§ **WHAT THE EXERCISE ASKS**: Put the lines from the one containing "Given: Expand Actions menu for the $79.01 row" through the last line of the rows, both included, into a JSON list of strings with one string per line. Omit blank lines and leave the pictures out.

§ **MATERIAL TO PROCESS**:
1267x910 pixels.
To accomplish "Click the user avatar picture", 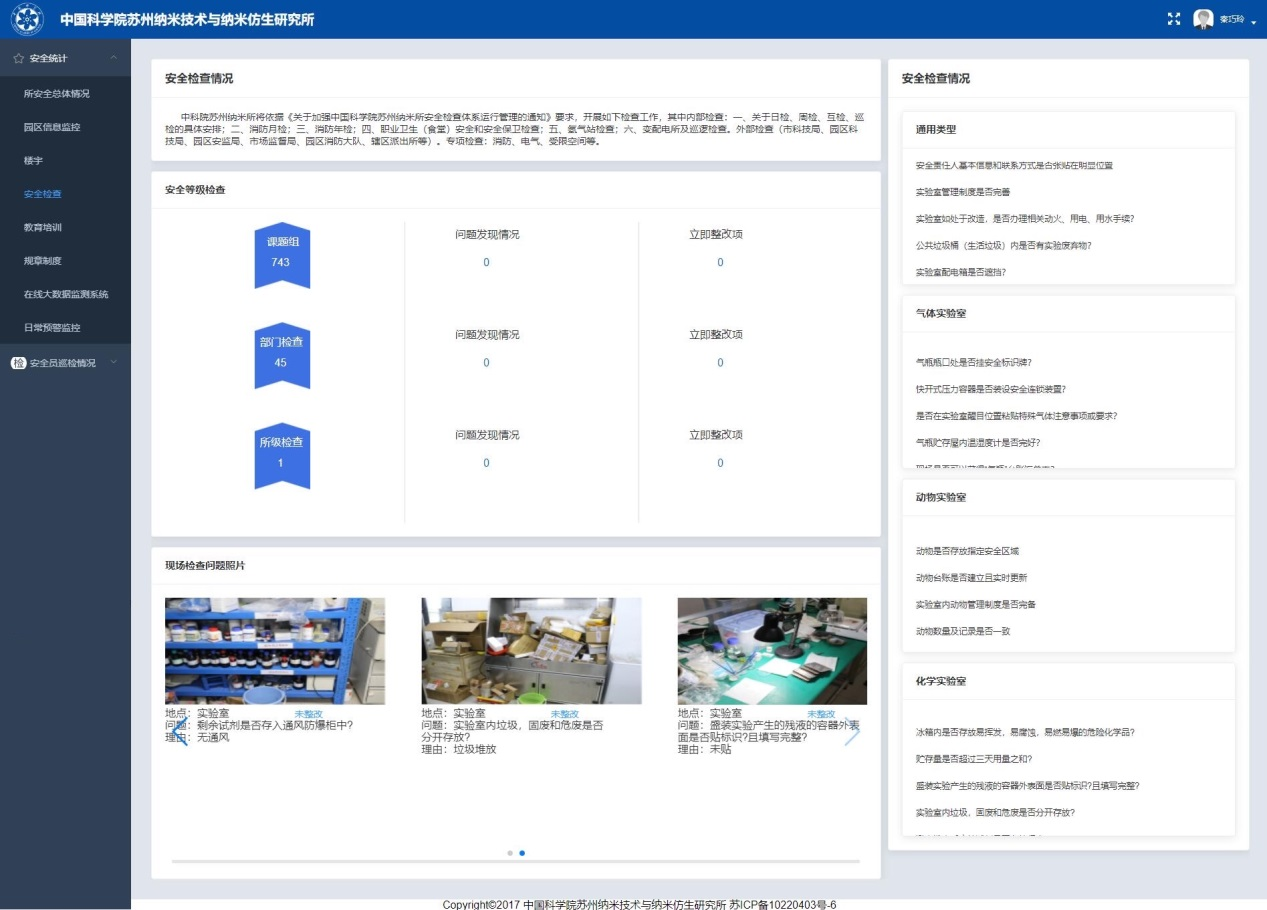I will 1203,19.
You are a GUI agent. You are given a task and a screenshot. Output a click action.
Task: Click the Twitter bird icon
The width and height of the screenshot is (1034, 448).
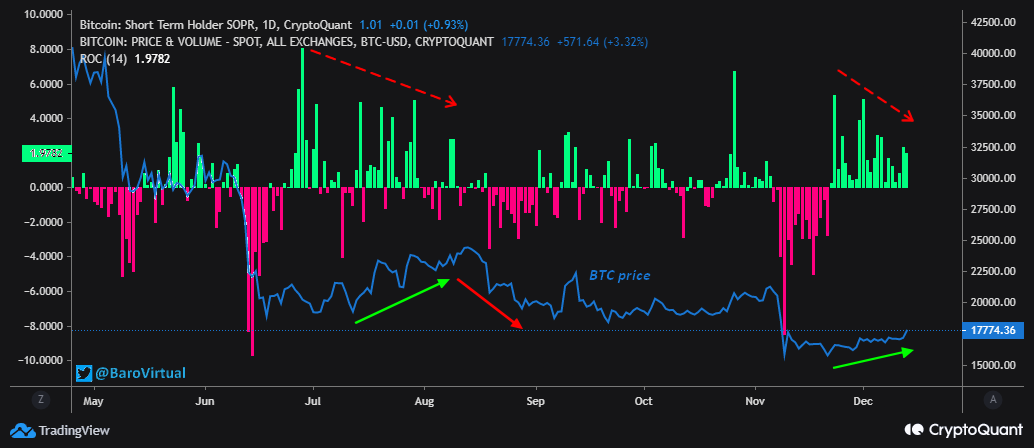[x=85, y=374]
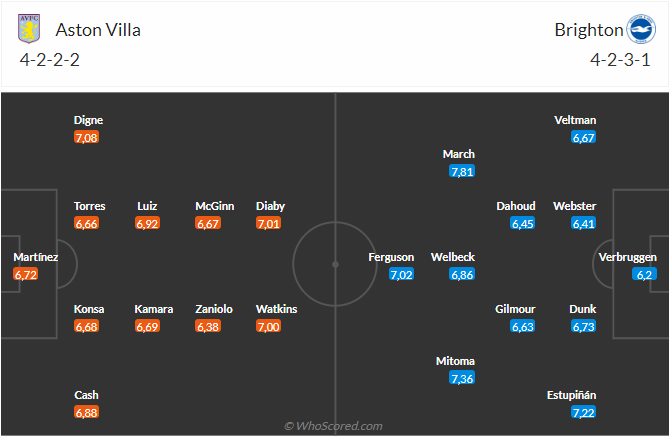Select Martinez goalkeeper name
Viewport: 671px width, 436px height.
[x=36, y=257]
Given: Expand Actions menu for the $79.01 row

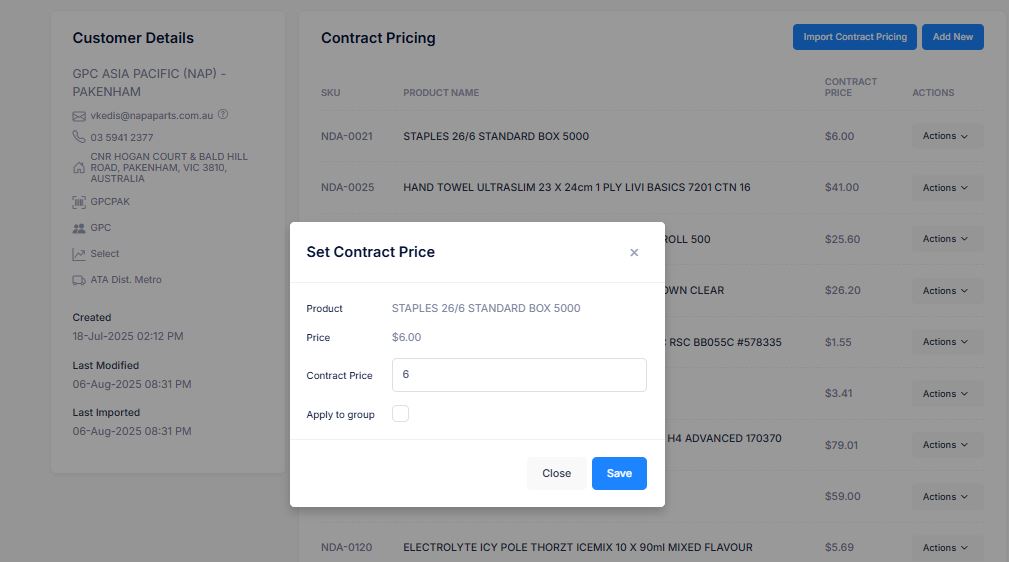Looking at the screenshot, I should pos(945,445).
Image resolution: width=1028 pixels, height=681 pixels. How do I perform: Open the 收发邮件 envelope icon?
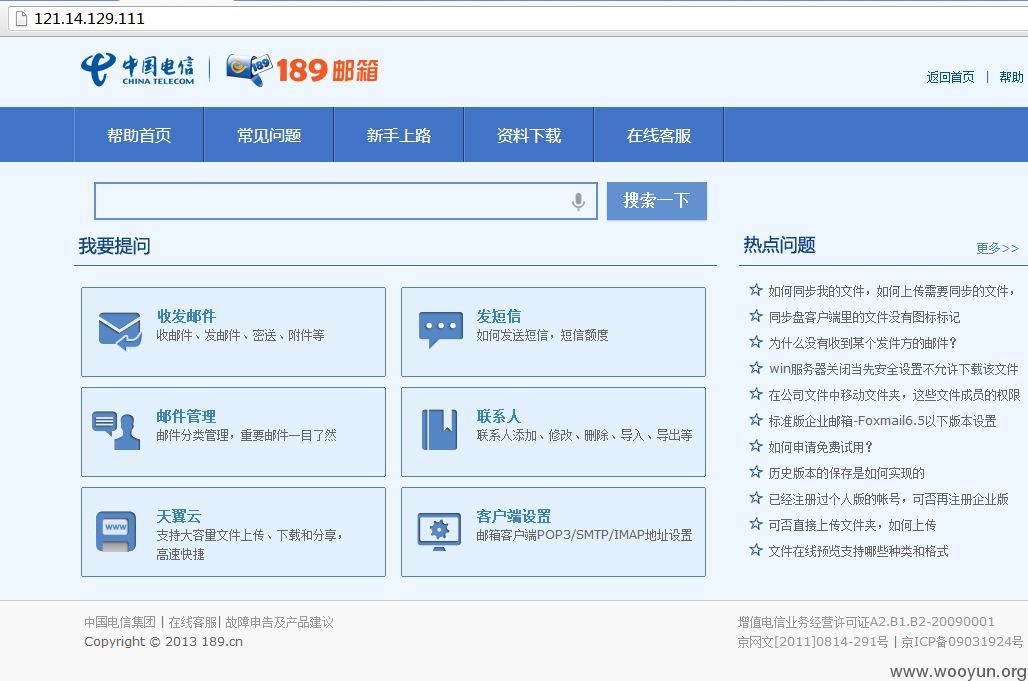120,331
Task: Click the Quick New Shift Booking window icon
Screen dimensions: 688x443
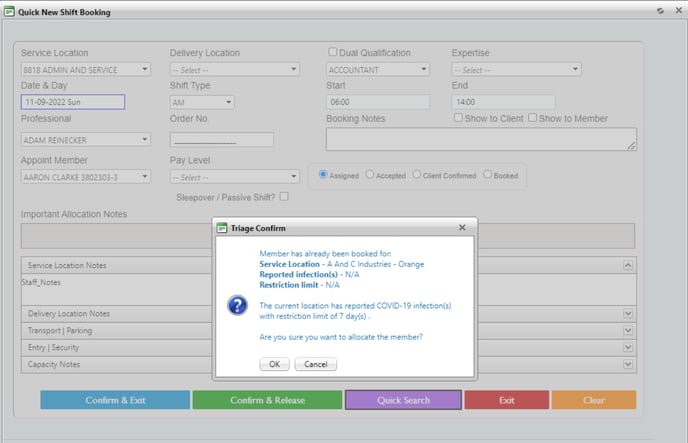Action: tap(9, 11)
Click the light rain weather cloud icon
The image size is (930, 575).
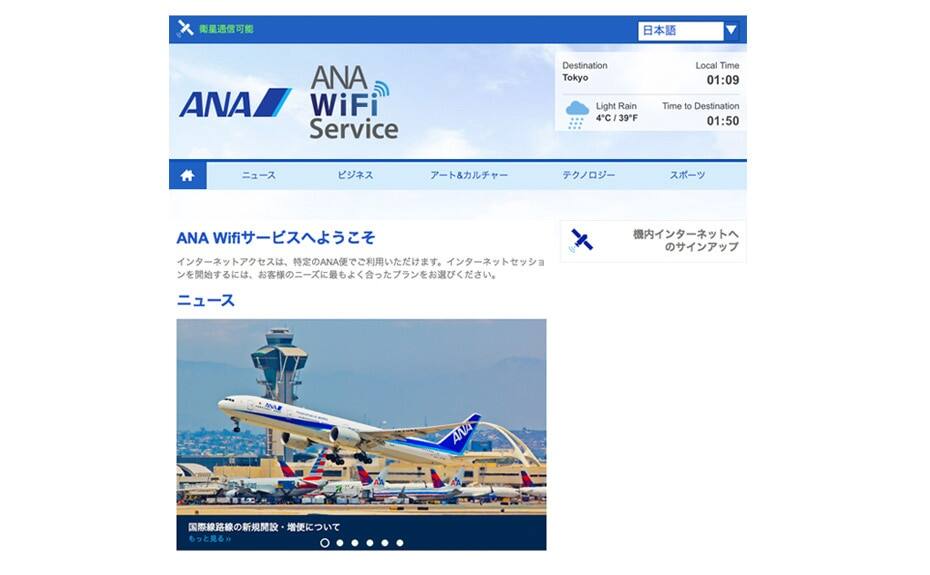(577, 115)
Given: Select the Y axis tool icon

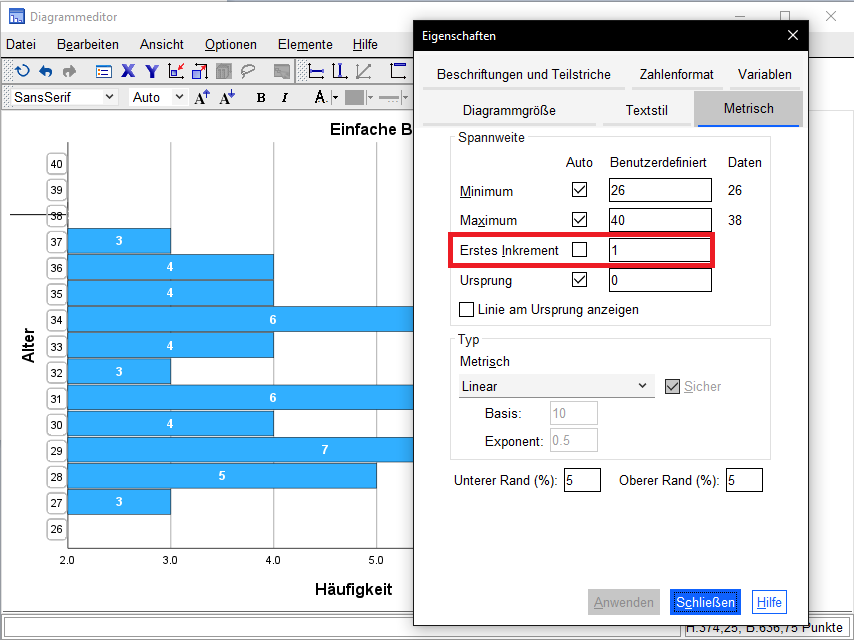Looking at the screenshot, I should point(151,70).
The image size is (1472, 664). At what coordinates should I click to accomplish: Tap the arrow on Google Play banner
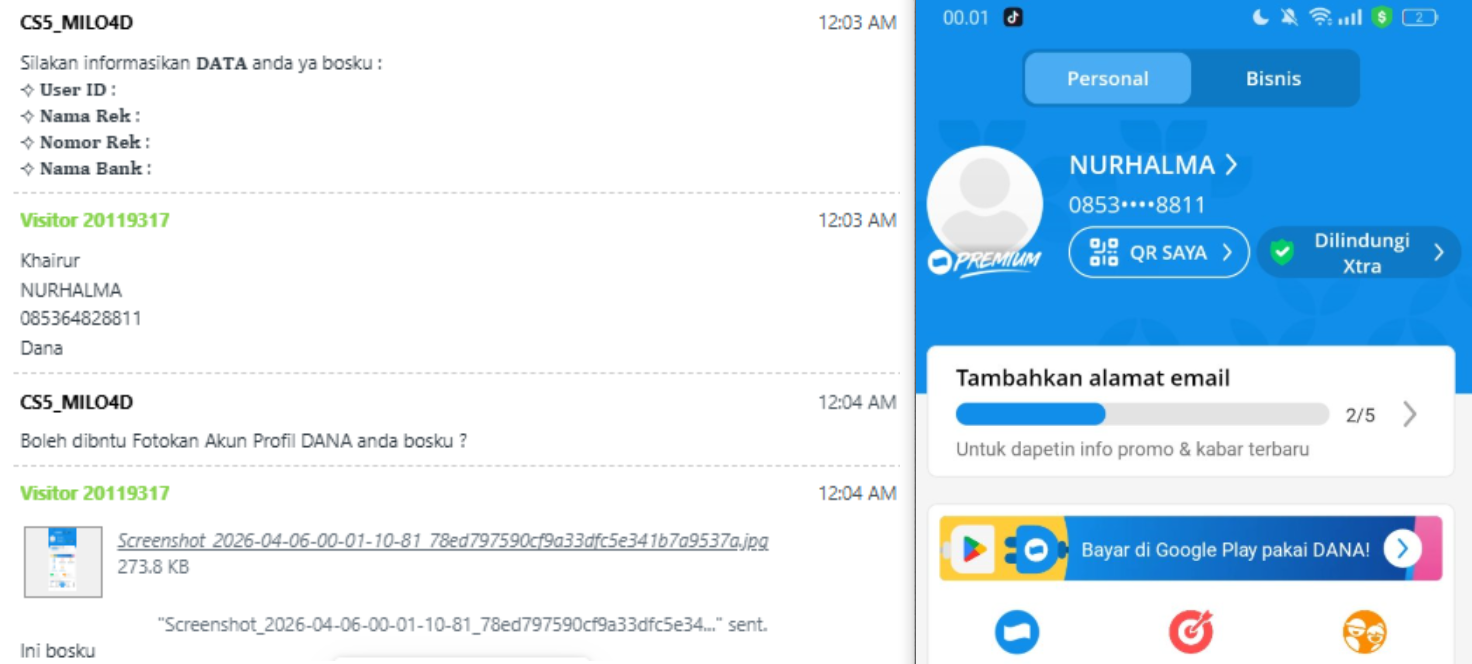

§ **OUTPUT BELOW**:
[
  "Given: Expand Actions menu for the $79.01 row",
  "Looking at the screenshot, I should pos(945,445).",
  "Image resolution: width=1028 pixels, height=681 pixels. How do I perform: Open the 收发邮件 envelope icon?",
  "120,331",
  "Task: Click the Quick New Shift Booking window icon",
  "Screen dimensions: 688x443",
  "Action: tap(9, 11)",
  "Click the light rain weather cloud icon",
  "The image size is (930, 575).",
  "(577, 115)",
  "Given: Select the Y axis tool icon",
  "Looking at the screenshot, I should point(151,70).",
  "The image size is (1472, 664). At what coordinates should I click to accomplish: Tap the arrow on Google Play banner"
]